Retroviral Particles Produced from a Stable Human-Derived Packaging Cell Line Transduce Target Cells with Very High Efficiencies

Abstract

The goal of this work was to determine whether a stable 293 amphotropic packaging line, which we have designated 293-SPA, is useful for the production of high-titer stable virus by comparison to the murine ΨCRIP line. Here, we report our unexpected findings that particles derived from the 293-SPA line transduce target cells (both NIH-3T3 cells and primary melanoma cells) with greatly enhanced efficiencies (at least 10-fold) compared to particles derived from the ΨCRIP packaging line.
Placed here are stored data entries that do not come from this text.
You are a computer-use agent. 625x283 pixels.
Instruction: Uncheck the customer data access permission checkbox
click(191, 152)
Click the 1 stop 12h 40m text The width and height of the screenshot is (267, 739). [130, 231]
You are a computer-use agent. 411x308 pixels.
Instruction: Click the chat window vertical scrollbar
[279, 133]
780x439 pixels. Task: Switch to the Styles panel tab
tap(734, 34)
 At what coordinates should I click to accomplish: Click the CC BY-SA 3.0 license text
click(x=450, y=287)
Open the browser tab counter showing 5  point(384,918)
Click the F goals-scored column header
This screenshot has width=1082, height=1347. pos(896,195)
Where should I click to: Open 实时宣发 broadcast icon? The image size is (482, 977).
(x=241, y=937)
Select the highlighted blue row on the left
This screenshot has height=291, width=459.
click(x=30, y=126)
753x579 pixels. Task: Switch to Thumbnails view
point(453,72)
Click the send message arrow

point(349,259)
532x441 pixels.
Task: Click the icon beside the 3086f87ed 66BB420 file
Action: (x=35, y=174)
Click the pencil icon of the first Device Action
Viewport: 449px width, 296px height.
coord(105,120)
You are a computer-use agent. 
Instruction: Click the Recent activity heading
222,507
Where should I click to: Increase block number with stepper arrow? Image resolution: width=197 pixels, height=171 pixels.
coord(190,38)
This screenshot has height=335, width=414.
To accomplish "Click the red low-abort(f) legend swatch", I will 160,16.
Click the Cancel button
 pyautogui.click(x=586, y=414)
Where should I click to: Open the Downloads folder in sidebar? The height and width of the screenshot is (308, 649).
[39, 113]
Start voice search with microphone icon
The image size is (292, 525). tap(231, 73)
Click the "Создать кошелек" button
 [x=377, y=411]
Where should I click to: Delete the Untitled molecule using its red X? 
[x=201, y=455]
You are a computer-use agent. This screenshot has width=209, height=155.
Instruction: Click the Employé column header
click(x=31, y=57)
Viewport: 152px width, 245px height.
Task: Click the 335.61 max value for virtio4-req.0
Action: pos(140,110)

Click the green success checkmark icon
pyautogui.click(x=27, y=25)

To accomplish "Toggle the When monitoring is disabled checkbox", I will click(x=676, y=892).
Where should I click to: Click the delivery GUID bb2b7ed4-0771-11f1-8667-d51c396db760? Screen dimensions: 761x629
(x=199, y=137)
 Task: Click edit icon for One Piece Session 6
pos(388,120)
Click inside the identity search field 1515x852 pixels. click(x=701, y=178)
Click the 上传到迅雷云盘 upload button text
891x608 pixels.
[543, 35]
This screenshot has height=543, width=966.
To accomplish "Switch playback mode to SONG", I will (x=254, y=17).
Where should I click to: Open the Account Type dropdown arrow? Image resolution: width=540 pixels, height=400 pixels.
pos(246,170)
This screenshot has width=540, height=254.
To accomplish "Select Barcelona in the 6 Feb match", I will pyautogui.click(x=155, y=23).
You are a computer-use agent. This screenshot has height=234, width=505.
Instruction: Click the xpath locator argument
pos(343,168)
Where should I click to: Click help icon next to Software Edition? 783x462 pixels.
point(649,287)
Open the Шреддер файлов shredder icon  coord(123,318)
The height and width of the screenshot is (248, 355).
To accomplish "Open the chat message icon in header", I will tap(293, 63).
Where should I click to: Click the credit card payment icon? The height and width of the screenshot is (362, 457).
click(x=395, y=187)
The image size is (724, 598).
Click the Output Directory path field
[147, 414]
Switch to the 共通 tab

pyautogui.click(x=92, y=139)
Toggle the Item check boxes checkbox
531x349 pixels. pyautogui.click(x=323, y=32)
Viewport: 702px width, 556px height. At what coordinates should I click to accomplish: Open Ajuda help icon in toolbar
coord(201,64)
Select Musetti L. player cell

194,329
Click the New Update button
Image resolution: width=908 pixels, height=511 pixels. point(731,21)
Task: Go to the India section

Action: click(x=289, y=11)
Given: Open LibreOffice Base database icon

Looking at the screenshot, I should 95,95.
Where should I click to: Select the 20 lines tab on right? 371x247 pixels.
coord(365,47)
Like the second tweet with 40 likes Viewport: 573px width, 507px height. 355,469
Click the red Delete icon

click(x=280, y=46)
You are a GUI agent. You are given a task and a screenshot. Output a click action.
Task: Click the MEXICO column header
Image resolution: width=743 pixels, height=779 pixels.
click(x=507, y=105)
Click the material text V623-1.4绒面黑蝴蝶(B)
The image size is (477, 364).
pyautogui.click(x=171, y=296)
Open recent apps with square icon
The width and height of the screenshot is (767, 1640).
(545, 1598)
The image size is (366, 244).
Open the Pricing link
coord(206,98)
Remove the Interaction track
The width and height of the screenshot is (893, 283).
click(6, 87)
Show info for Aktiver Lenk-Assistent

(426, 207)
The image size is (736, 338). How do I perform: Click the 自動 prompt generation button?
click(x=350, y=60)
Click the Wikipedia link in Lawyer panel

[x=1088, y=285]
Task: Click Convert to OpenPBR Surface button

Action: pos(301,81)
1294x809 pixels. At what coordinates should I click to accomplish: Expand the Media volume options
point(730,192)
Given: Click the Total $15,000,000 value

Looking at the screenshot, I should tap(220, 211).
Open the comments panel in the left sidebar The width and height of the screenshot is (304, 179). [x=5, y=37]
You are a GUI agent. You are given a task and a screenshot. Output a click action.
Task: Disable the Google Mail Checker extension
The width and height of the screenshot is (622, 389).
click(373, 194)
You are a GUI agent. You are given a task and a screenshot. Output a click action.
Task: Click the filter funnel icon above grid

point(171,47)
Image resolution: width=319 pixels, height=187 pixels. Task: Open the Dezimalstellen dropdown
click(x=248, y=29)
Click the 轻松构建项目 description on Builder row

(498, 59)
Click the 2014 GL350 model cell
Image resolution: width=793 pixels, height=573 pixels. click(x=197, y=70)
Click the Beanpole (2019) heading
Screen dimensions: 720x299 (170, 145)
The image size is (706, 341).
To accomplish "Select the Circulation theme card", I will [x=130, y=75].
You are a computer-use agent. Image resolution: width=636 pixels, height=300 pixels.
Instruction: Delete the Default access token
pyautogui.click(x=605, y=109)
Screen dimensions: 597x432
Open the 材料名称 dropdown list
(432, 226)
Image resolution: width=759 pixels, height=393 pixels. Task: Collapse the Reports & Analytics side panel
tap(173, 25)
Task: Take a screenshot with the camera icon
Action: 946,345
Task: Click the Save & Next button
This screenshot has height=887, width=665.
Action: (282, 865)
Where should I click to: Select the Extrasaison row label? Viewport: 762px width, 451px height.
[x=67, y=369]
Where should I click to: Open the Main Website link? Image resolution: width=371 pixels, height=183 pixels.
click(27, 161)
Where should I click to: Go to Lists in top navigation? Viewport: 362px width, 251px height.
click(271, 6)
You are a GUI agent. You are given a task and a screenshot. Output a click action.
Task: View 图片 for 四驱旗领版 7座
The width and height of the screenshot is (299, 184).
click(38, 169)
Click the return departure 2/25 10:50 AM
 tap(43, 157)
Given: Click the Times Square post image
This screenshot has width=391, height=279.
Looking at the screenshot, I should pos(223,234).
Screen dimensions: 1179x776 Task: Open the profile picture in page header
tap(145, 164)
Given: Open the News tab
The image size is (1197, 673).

We show that the presence of a transferable inhibitor in the ΨCRIP line at least partially accounts for this dramatic difference in transduction efficiency. This work has important implications for improving the efficiency of retrovirus-mediated gene transfer in general as well as in the design of new packaging cell lines. The construction of new packaging cell lines for retroviral vectors that increase the efficiency of gene transduction is an important goal. We have investigated the use of a stable human (293)-based amphotropic packaging cell line (293-SPA) and compared the transduction efficiencies to those obtained with virus derived from the murine ΨCRIP line. Vectors encoding two different marker genes (lacZ and huGM-CSF) were used to measure transduction efficiencies in terms of proviral copies transmitted to target cells as well as gene expression in target cells. We show that the 293-SPA-derived virus transduces target cells more effectively than ΨCRIP derived virus by a minimum of 10-fold. This will be valuable for enhancing the efficiency of retrovirus-mediated gene transfer.